Week 5
Theme: 3D Scanning and Printing
Group assignment
test the design rules for your 3D printer(s).
Individual assignment
- design and 3D print an object (small, few cm3, limited by printer time) that could not be made subtractively
- 3D scan an object (and optionally print it)
Introduction
Individual assignment
For this assignment, I designed and 3D printed a gear that could not be manufactured through subtractive methods due to its intricate geometry and parameter-driven adaptability. The object was designed using SolidWorks and fabricated using a Creality Ender 3 V2 3D printer.
1.SolidWorks Modeling :
The gear was modeled in SolidWorks, a CAD software that allows parametric design.
The design included complex features such as internal fillets and precise tooth profiles that would be challenging to manufacture using traditional subtractive methods.
2. Equations and Parameters :
A SolidWorks equation table was utilized to define key parameters such as gear teeth and diameter.
The equation-based design approach ensured that modifications could be made easily by changing the values in the parameter table.
3. Exporting to STL Format :
After finalizing the design, the model was exported in STL format for 3D printing.
This format is essential for slicing and preparing the model for additive manufacturing.
4. Ultimaker Cura Slicing Software :
The STL file was imported into Ultimaker Cura, a slicing software used to generate the G-code for the 3D printer.
Support structures were added using the raft method to ensure better adhesion and print stability.
The slicing preview displayed the layer-by-layer breakdown of the print job.
5. Printing with Creality Ender 3 V2 :
The G-code was transferred to the Creality Ender 3 V2 printer.

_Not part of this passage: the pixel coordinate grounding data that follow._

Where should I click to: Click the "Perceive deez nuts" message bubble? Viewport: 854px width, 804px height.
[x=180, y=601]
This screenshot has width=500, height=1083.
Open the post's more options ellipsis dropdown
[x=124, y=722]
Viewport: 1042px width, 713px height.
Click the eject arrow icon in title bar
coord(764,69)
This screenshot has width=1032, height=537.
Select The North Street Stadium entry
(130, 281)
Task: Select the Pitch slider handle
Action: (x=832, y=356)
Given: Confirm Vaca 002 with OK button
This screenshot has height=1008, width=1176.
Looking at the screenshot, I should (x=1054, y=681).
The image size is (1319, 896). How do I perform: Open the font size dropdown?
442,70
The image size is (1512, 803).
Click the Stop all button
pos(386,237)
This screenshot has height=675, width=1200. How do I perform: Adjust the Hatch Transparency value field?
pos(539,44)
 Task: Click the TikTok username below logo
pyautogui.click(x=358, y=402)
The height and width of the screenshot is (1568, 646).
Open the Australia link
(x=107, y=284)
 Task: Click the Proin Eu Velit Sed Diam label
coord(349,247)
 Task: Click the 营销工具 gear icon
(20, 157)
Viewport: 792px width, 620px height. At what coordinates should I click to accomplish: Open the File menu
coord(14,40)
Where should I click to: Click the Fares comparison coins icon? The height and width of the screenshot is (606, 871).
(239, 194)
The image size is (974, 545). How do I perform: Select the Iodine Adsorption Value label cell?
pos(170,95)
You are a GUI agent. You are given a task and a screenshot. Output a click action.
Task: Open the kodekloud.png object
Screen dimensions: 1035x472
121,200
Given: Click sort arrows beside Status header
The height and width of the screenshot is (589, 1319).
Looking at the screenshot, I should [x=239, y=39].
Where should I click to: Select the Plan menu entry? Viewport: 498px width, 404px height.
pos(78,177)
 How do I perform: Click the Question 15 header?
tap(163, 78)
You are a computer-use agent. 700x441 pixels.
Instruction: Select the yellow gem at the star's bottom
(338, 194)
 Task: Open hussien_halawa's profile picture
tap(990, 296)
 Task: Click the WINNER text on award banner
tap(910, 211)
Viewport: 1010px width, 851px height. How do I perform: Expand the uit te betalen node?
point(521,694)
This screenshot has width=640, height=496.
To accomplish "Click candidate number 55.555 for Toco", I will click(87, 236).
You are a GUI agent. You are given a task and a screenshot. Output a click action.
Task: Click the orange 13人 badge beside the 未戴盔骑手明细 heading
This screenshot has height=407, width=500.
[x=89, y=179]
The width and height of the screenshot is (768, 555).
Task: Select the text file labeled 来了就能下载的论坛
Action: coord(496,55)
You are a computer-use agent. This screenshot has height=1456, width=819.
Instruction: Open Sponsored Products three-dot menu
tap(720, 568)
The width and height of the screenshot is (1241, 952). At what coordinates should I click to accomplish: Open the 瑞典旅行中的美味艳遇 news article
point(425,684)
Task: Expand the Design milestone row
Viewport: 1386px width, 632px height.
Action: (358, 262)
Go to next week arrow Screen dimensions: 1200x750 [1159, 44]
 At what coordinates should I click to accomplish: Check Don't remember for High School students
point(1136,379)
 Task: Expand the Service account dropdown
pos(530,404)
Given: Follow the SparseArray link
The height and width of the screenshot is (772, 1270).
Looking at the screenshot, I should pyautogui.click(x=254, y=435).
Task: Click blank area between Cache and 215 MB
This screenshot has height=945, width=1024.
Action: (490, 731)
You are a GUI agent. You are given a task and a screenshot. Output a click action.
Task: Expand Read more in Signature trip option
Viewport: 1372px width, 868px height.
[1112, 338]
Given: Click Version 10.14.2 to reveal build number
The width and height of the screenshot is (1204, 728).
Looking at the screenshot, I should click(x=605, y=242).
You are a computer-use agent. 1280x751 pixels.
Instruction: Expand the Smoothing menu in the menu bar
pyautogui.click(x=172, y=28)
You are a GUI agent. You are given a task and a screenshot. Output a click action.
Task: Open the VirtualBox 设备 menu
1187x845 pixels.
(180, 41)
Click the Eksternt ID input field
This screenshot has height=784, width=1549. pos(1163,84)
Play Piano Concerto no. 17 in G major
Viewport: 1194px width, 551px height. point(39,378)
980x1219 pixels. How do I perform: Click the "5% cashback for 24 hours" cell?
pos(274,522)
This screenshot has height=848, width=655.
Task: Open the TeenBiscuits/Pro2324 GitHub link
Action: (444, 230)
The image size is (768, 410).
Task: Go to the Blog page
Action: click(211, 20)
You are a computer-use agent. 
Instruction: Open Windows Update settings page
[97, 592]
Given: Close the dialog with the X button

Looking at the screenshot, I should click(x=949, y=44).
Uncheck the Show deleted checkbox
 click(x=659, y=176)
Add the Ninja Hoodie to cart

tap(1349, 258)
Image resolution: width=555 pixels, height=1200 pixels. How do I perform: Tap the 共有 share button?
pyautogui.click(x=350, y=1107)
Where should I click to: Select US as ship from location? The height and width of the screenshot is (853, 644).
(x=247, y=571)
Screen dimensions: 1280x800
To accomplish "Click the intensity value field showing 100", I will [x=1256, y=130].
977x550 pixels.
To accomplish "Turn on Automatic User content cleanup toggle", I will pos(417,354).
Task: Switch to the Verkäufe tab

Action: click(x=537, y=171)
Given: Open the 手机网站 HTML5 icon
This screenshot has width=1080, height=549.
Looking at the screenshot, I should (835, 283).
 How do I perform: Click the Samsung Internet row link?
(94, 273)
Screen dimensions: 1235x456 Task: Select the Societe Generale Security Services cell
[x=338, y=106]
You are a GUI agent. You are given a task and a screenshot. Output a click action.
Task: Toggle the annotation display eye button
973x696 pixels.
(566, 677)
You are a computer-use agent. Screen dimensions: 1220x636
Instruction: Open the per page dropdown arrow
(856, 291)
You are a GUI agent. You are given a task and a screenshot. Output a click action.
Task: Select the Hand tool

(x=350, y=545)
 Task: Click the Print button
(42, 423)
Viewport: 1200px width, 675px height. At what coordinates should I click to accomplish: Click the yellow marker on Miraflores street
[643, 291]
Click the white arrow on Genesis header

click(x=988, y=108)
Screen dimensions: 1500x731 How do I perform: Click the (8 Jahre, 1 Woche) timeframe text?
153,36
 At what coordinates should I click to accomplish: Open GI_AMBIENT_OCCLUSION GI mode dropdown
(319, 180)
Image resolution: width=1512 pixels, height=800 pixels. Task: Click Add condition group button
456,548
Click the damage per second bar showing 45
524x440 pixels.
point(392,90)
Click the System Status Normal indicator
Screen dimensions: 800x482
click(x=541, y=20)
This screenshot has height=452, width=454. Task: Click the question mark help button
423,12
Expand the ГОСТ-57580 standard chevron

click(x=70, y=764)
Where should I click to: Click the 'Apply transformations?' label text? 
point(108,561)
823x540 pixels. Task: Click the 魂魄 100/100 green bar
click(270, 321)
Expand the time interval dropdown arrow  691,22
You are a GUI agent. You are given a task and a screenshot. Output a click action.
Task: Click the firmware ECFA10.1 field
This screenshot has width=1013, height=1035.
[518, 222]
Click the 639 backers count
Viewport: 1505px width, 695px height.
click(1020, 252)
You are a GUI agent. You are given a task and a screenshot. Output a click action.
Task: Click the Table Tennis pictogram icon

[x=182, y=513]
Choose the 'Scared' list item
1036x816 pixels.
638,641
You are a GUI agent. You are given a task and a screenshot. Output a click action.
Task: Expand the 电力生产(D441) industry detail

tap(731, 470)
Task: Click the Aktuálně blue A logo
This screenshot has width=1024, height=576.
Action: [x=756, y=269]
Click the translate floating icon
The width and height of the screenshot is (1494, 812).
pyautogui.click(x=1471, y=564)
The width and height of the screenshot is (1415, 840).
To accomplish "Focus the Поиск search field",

The first few layers were closely monitored to ensure proper adhesion to the print bed.
The print was completed successfully, maintaining the intricate details of the gear.
3D Scanning Process
1. Selecting the Object
The object chosen for scanning was a small toy. This was selected due to its distinct shape and well-defined features, making it suitable for 3D reconstruction.
The first image shows the real toy used for scanning.
2. Capturing Multiple Angles
To ensure an accurate 3D scan, multiple images of the toy were taken from different angles using the Kiri Engine.
The next image displays the collected photos, covering all perspectives required for proper model generation.
The settings were adjusted to export the model in OBJ format, which is compatible with 3D printing and further modifications.
3. Rendering and Viewing the 3D Model
The app processed the images and generated a 3D model, converting it into a mesh representation.
Once the rendering was complete, the OBJ file was displayed within the Kiri Engine.
The generated model was inspected for accuracy, ensuring that the shape and details were preserved from the original object.
4. Final Out
The next image presents the final 3D file of the scanned object.
Once the rendering was complete, the OBJ file was displayed within the Kiri Engine.
The generated model was inspected for accuracy, ensuring that the shape and details were preserved from the original object.